_Your objective_
Extract the lines of the listing below starting at the one containing "Task: Open Favorites star icon" and ending at the one containing "coord(752,264)", both included, and reproduce them without any change.

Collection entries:
· · · · · · ·
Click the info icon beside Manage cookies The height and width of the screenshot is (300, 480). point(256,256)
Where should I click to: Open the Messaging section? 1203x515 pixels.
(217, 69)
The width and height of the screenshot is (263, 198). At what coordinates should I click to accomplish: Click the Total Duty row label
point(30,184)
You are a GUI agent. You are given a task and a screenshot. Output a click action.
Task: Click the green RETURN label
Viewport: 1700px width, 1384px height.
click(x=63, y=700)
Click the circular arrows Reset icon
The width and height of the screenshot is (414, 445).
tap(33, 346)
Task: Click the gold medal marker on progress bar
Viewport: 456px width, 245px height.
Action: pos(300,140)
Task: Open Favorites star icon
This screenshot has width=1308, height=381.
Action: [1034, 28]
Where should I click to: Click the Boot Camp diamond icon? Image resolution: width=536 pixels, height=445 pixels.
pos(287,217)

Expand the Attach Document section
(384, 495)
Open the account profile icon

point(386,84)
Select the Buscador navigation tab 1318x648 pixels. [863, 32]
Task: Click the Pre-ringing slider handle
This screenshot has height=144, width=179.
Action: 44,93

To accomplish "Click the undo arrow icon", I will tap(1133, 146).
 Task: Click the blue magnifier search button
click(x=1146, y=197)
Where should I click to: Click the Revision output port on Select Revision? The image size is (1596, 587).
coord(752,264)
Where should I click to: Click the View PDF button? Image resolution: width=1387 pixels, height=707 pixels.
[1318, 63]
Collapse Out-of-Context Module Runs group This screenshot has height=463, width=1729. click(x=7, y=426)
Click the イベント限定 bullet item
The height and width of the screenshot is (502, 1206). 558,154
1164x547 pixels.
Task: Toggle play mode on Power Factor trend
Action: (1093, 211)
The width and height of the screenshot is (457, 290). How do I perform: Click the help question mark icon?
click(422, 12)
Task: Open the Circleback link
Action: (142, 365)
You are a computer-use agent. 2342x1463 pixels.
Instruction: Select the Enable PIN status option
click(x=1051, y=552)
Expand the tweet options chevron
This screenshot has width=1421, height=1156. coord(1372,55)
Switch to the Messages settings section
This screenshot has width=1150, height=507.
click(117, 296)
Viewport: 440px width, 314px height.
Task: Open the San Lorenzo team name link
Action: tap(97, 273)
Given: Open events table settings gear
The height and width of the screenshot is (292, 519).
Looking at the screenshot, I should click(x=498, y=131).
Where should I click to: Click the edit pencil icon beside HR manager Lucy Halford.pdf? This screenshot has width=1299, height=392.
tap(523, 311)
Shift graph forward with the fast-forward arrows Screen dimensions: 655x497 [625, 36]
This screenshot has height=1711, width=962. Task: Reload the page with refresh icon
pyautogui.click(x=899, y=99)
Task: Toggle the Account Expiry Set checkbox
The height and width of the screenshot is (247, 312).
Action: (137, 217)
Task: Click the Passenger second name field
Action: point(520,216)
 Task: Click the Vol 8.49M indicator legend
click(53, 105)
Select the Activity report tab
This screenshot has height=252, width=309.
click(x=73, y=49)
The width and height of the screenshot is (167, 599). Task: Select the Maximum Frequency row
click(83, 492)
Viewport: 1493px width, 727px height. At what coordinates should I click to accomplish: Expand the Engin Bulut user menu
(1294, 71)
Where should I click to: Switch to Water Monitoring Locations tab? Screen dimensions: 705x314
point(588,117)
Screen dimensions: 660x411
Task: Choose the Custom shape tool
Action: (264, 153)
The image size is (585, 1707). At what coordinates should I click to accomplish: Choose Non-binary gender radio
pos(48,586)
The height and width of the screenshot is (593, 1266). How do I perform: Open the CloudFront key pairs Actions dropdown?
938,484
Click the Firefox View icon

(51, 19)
· · · · · · ·
_Response to the exercise_
Task: Open Favorites star icon
This screenshot has width=1308, height=381.
Action: [1034, 28]
Where should I click to: Click the Boot Camp diamond icon? Image resolution: width=536 pixels, height=445 pixels.
pos(287,217)

Expand the Attach Document section
(384, 495)
Open the account profile icon

point(386,84)
Select the Buscador navigation tab 1318x648 pixels. [863, 32]
Task: Click the Pre-ringing slider handle
This screenshot has height=144, width=179.
Action: 44,93

To accomplish "Click the undo arrow icon", I will tap(1133, 146).
 Task: Click the blue magnifier search button
click(x=1146, y=197)
Where should I click to: Click the Revision output port on Select Revision? The image size is (1596, 587).
coord(752,264)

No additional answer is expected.